## WORK ORDER
Quote all entries in full, exactly.

GIVEN RECORDS section start

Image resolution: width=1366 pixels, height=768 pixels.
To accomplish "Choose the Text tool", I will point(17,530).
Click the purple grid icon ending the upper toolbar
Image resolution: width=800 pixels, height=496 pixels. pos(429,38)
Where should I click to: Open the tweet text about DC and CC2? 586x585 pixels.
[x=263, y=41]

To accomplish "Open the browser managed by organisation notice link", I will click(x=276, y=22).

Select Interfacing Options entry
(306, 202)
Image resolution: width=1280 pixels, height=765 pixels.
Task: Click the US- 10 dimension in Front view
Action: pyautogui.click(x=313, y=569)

GIVEN RECORDS section end

## RESPONSE AREA
Image resolution: width=1366 pixels, height=768 pixels.
To accomplish "Choose the Text tool", I will point(17,530).
Click the purple grid icon ending the upper toolbar
Image resolution: width=800 pixels, height=496 pixels. pos(429,38)
Where should I click to: Open the tweet text about DC and CC2? 586x585 pixels.
[x=263, y=41]

To accomplish "Open the browser managed by organisation notice link", I will click(x=276, y=22).

Select Interfacing Options entry
(306, 202)
Image resolution: width=1280 pixels, height=765 pixels.
Task: Click the US- 10 dimension in Front view
Action: pyautogui.click(x=313, y=569)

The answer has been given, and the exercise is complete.